Extracted data entries
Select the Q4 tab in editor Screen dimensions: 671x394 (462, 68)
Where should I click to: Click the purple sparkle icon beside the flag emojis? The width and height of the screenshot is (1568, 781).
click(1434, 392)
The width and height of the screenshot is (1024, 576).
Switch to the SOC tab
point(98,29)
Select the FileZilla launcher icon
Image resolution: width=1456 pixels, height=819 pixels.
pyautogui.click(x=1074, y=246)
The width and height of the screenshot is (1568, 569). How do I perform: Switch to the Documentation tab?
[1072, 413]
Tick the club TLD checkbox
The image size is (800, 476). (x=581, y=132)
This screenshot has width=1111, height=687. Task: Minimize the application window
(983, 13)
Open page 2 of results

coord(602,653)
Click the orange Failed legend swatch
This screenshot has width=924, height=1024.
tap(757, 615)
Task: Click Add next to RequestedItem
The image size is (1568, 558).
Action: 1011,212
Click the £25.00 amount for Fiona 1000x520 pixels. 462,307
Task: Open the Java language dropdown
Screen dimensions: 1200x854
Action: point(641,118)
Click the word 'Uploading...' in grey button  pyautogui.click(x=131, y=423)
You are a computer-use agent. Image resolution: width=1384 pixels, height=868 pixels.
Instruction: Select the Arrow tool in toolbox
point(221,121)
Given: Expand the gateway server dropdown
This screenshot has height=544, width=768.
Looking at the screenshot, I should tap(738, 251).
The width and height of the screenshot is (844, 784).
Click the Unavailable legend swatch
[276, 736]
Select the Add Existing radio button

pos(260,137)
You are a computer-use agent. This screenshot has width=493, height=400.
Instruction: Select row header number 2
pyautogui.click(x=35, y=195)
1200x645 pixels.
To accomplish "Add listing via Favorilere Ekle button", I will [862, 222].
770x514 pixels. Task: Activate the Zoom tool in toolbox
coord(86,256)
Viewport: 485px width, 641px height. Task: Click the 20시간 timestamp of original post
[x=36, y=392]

• _Prompt_
Copy the records word for word, from the line containing "Tick the club TLD checkbox" through the end of the records, including both ends.

• _Problem solution_
Tick the club TLD checkbox
The image size is (800, 476). (x=581, y=132)
This screenshot has width=1111, height=687. Task: Minimize the application window
(983, 13)
Open page 2 of results

coord(602,653)
Click the orange Failed legend swatch
This screenshot has width=924, height=1024.
tap(757, 615)
Task: Click Add next to RequestedItem
The image size is (1568, 558).
Action: 1011,212
Click the £25.00 amount for Fiona 1000x520 pixels. 462,307
Task: Open the Java language dropdown
Screen dimensions: 1200x854
Action: point(641,118)
Click the word 'Uploading...' in grey button  pyautogui.click(x=131, y=423)
You are a computer-use agent. Image resolution: width=1384 pixels, height=868 pixels.
Instruction: Select the Arrow tool in toolbox
point(221,121)
Given: Expand the gateway server dropdown
This screenshot has height=544, width=768.
Looking at the screenshot, I should tap(738, 251).
The width and height of the screenshot is (844, 784).
Click the Unavailable legend swatch
[276, 736]
Select the Add Existing radio button

pos(260,137)
You are a computer-use agent. This screenshot has width=493, height=400.
Instruction: Select row header number 2
pyautogui.click(x=35, y=195)
1200x645 pixels.
To accomplish "Add listing via Favorilere Ekle button", I will [862, 222].
770x514 pixels. Task: Activate the Zoom tool in toolbox
coord(86,256)
Viewport: 485px width, 641px height. Task: Click the 20시간 timestamp of original post
[x=36, y=392]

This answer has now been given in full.